Rio'2016

11-08-2016 19:52

Filipe Lima assume que entrou "um pouco a tremer"

O golfista luso confessou o 'stress' inicial da prova de golfe.
Filipe Lima assume que entrou
Foto: AFP

O golfista luso confessou os nervos da estreia olímpica

Por SAPO Desporto c/ Lusa sapodesporto@sapo.pt

O português Filipe Lima assumiu hoje que entrou “um pouco a tremer” na sua estreia olímpica, mas mostrou-se satisfeito com o nível do seu jogo na primeira ronda do torneio de golfe dos Jogos Rio2016. “Um pouco a tremer no princípio. Estive a falar com os outros atletas e sabemos o que é, mas sem saber, porque é a primeira vez que estamos a jogar os Jogos Olímpicos, pelo que é um pouco difícil. Estamos um pouco perdidos nas sensações, mas depois de batermos os primeiros ‘shots’ as sensações dos torneios voltam e depois é o mesmo jogo”, disse.

Apesar do ‘stress’ Filipe Lima entrou bem para a primeira volta e conseguiu dois ‘birdies’ [uma abaixo do par] nos primeiros três buracos. “Gosto muito de estar em condições de ‘stress’, porque estou mais focado no meu jogo. É verdade que comecei bem e joguei bem até ao final. Aquela passagem nos buracos 12, 13, 14 é uma passagem muito difícil do campo. Nos dois ‘bogeys’ [uma acima] não falhei mesmo os ‘shots’, são buracos difíceis, acontece. Foi muito positivo o jogo hoje”, assumiu.

Filipe Lima terminou a volta com 70 pancadas (uma abaixo do par) e ainda acredita que pode chegar aos lugares cimeiros. “O golfe é uma modalidade que não é como o ténis, que se sabe que serão um dos quatro melhores do mundo, a natação, que será quem tem a melhor marca do ano. Nós, todas as semanas pode ser um novo. Eu sei que posso jogar melhor do que todos, numa semana pelo menos, sei que é possível mesmo”, assumiu.

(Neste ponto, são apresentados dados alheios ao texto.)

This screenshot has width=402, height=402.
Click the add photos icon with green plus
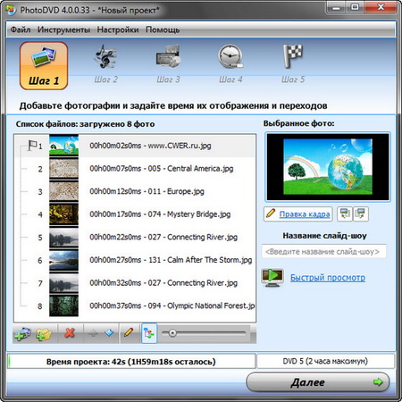(22, 333)
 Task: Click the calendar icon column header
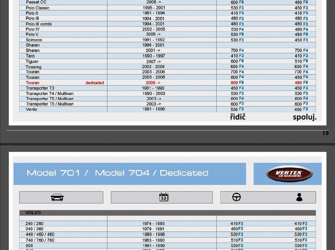click(163, 197)
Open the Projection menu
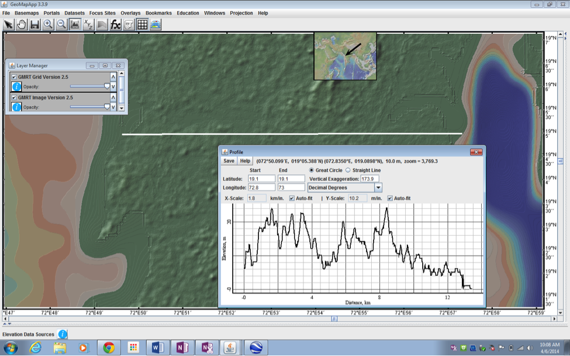 click(x=241, y=13)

Filipe Lima diz mesmo que tanto ele como Ricardo Melo Gouveia, o outro português no Rio2016, podem “ser medalha de ouro”. “Estou a jogar bastante bem, estou muito bem nos ‘greens’ e todos sabem que quando estou bem nos ‘greens’ sou perigoso”, referiu.

O vento, por vezes forte, que se faz sentir no Rio de Janeiro pode ser um fator determinante na luta pelos lugares cimeiros da classificação. “O vento é a coisa mais difícil que nós temos no golfe, é verdade que o vento está forte, mas está no sentido que não estorva muito, se estivesse um pouco mais de oeste ainda estorvava mais, mas sou um jogador de vento, gosto de jogar no vento, isso ajuda-me um pouco mais, porque há quem não goste”, assumiu.